Concerns raised over quality of news content
published : 9 Oct 2022 at 11:00
newspaper section: News
writer: Anucha Charoenpo
A consumer rights activist has expressed concern over the quality of Thailand's news coverage and media content, and urged the industry to raise the bar to better educate audiences.
"Thai content is of poor quality from the perspective of consumers," said Saree Aongsomwang, secretary-general of the Thailand Consumers Council (TCC).
Ms Saree said some Thai outlets choose to produce programmes involving frivolous content, such as lottery-related news, ahead of each draw, or take the wrong approach to their coverage of some news stories, choosing to focus on drama and excitement rather than the gravity of the crimes.
"Thai journalists work more like police with their hunger to find who committed the crime, even though audiences actually want to know about the actual cause of that crime rather than who committed it," said Ms Saree.
She said it should still be possible for Thai content creators to make quality content while keeping ratings growing, using an Indian film, Gangubai Kathiawadi, as an example to support her argument.
Gangubai Kathiawadi was duped and sold to a brothel and the movie recounts her fearless escape from a world in which she was once a pawn.

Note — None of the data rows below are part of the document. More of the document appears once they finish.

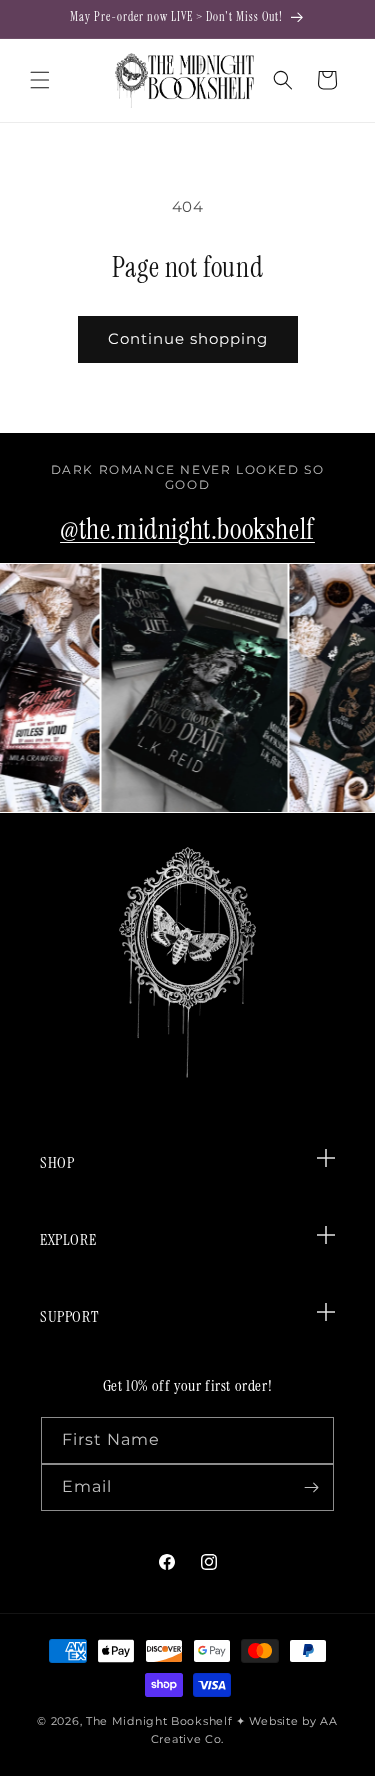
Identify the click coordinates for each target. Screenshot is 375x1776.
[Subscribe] (311, 1487)
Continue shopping (188, 338)
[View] (190, 688)
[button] (40, 80)
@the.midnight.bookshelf (187, 529)
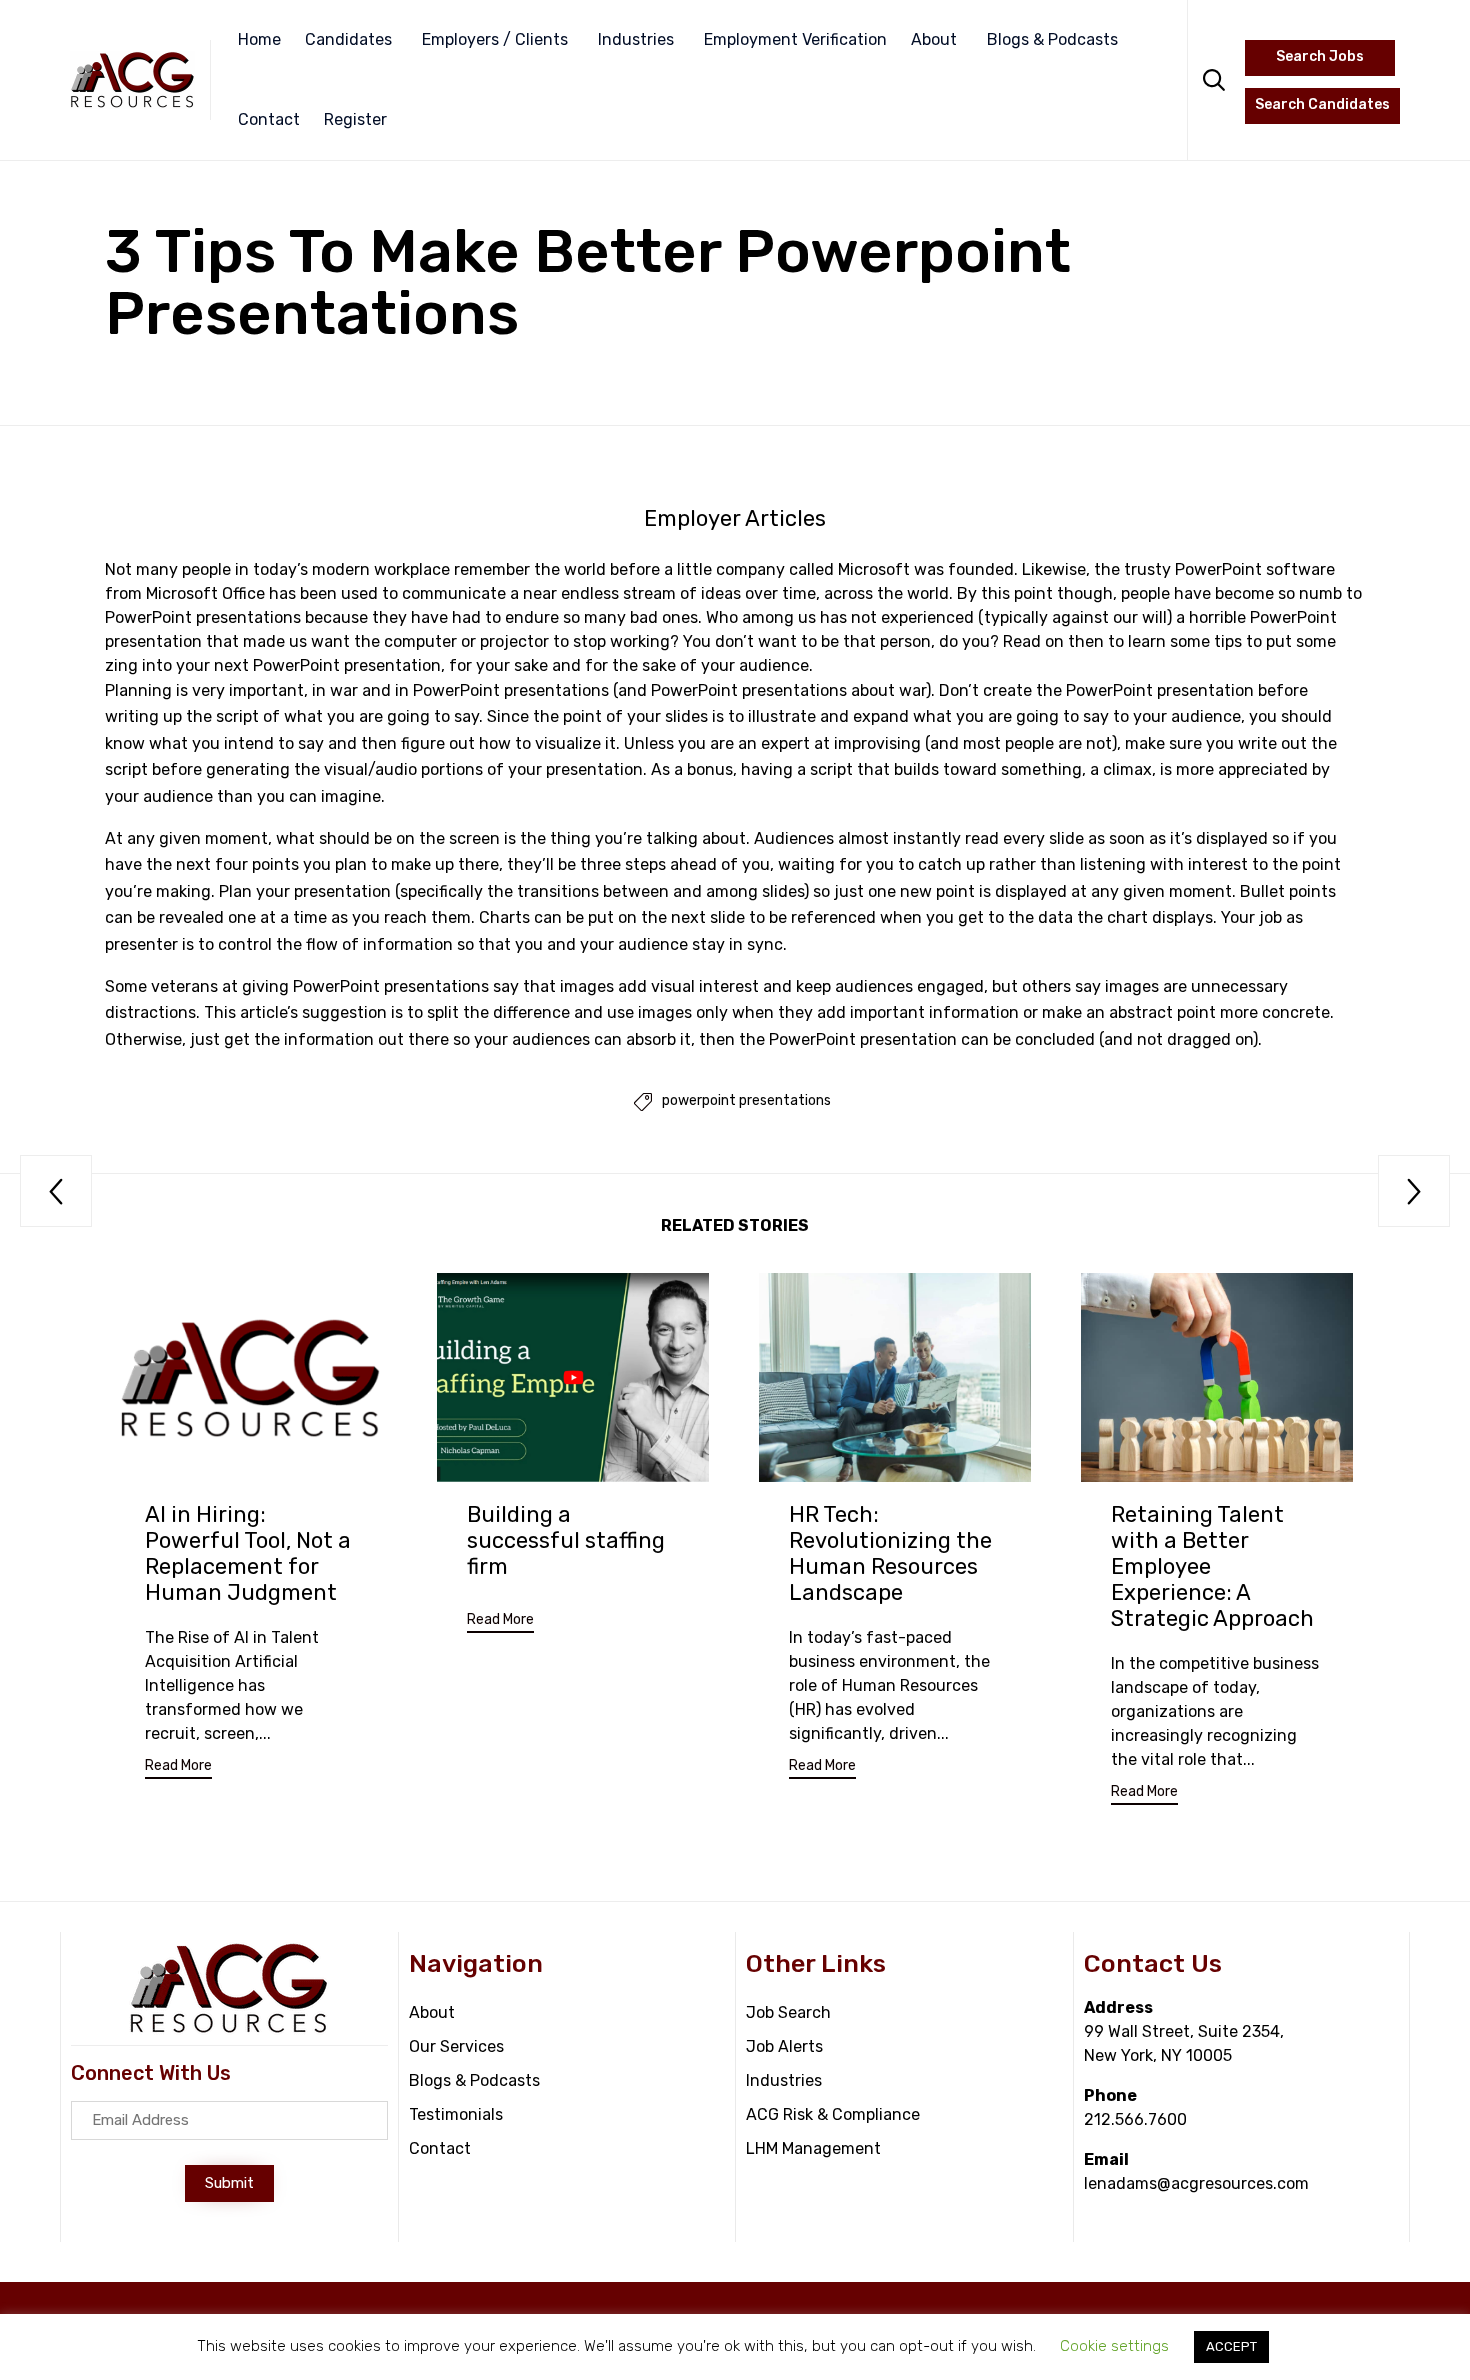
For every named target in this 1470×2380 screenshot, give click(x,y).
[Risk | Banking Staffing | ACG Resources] (132, 80)
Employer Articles (735, 519)
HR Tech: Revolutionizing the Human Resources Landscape (890, 1553)
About (934, 39)
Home (259, 39)
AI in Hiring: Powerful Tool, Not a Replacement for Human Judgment (248, 1553)
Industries (636, 39)
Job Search (788, 2012)
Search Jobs (1320, 56)
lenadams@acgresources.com (1196, 2183)
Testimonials (456, 2114)
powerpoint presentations (746, 1101)
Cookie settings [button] (1114, 2346)
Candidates (348, 39)
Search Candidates (1322, 104)
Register (355, 119)
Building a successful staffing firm (566, 1540)
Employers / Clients (495, 39)
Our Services (456, 2046)
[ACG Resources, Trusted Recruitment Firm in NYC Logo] (229, 2029)
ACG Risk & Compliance (833, 2114)
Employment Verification (795, 39)
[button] (178, 1768)
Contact (269, 119)
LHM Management (813, 2148)
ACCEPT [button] (1231, 2346)
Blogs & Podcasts (1052, 39)
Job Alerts (784, 2046)
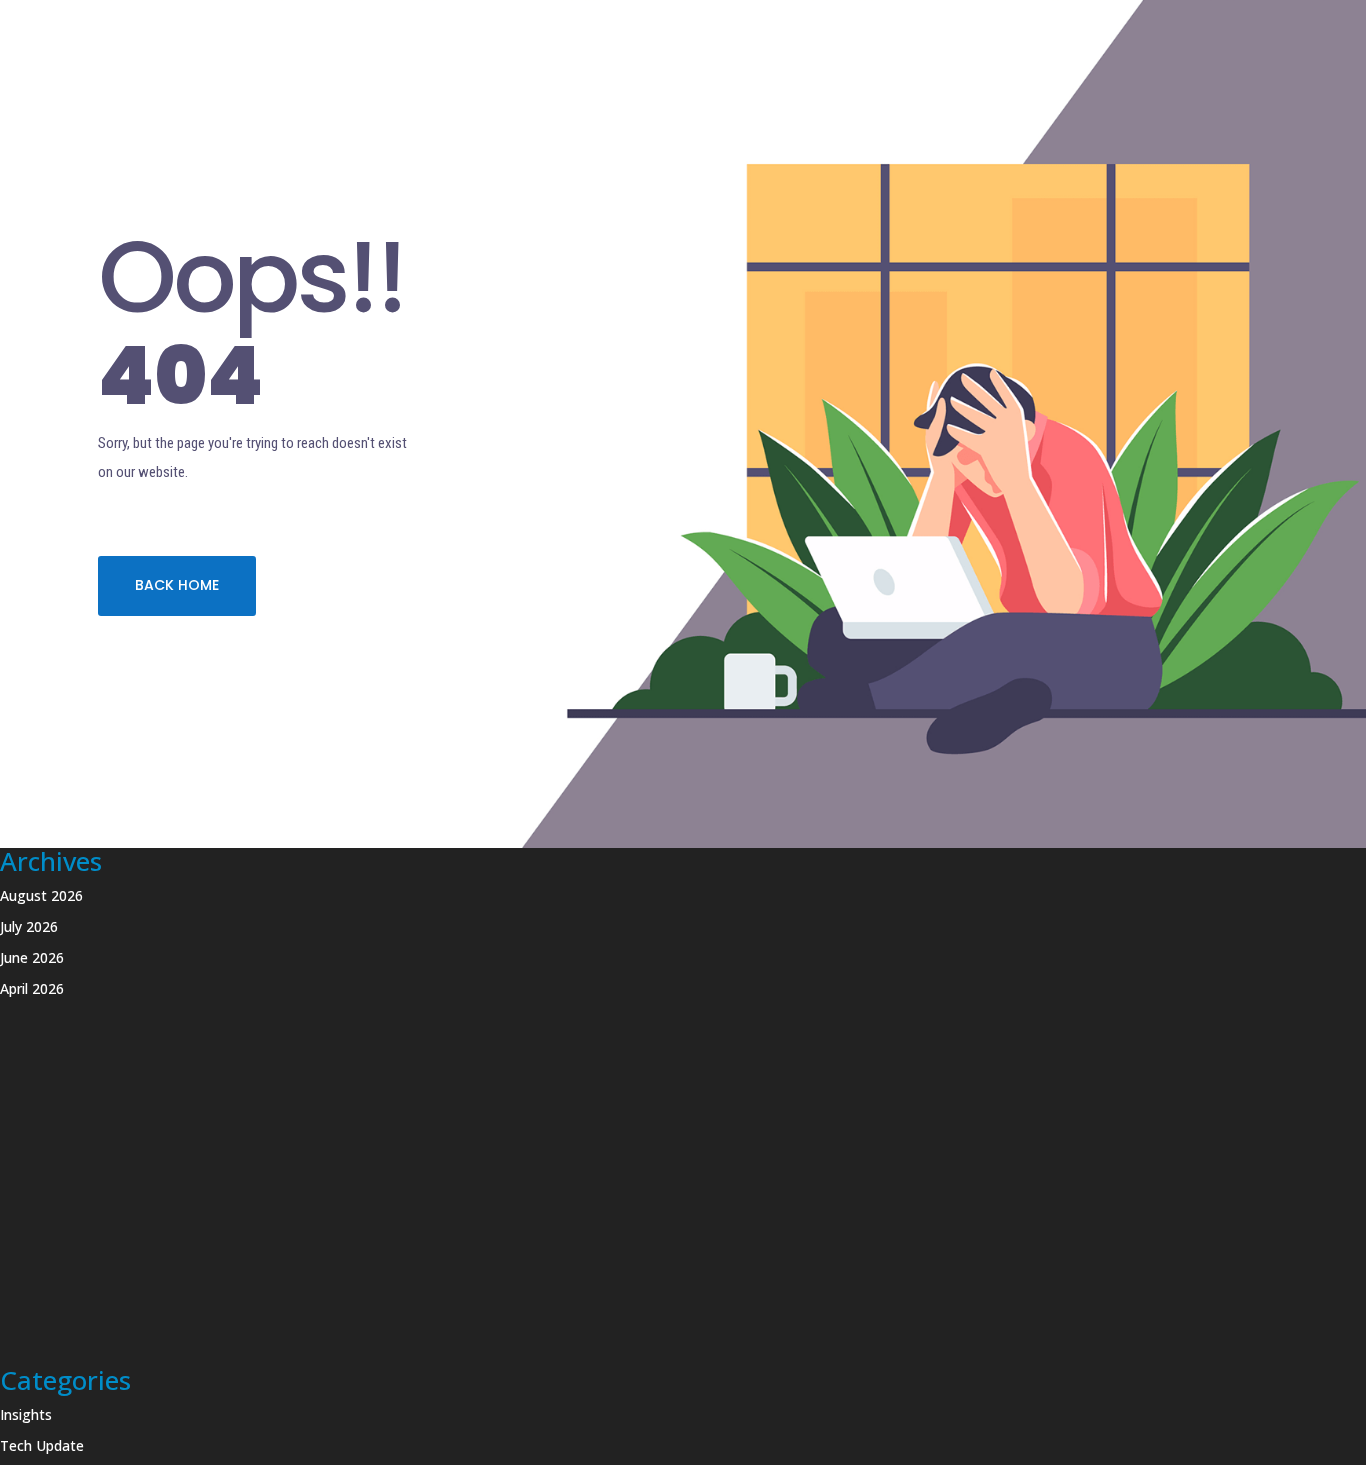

It was one of the most popular Netflix movies among Thai and international audiences.
Ms Saree was speaking at a public seminar titled " Quality Content and Opportunities for Growth in Rating" held by students of the Mass Media Strategy executives course from the Isra Institute yesterday.
Assoc Prof Pijitra Suppasawatgul, from the Faculty of Commercial Arts, Chulalongkorn University, said ratings acted as an income indicator for traditional Thai media platforms amid fierce competition from streaming services, and noted an improvement in the coverage of Thursday's tragedy in Nong Bua Lam Phu.
"Journalism is not just a mirror on society. It is a guiding light for society as well.
"In terms of economics, some new media business models are going to emerge as audiences' alternatives for good, quality content," Assoc Prof Pijitra said.
Vachara Vacharaphol, CEO of Triple V Broadcast (Thairath TV), however, said the one factor that affects income above all others is ratings, and producing quality content which earns the ratings which broadcasters expect has always been a talking point in what is a fiercely competitive industry.
"To strike a balance, broadcasters must consider the right time slot for the content they desire to present, especially content that matches human interests," Mr Vachara said.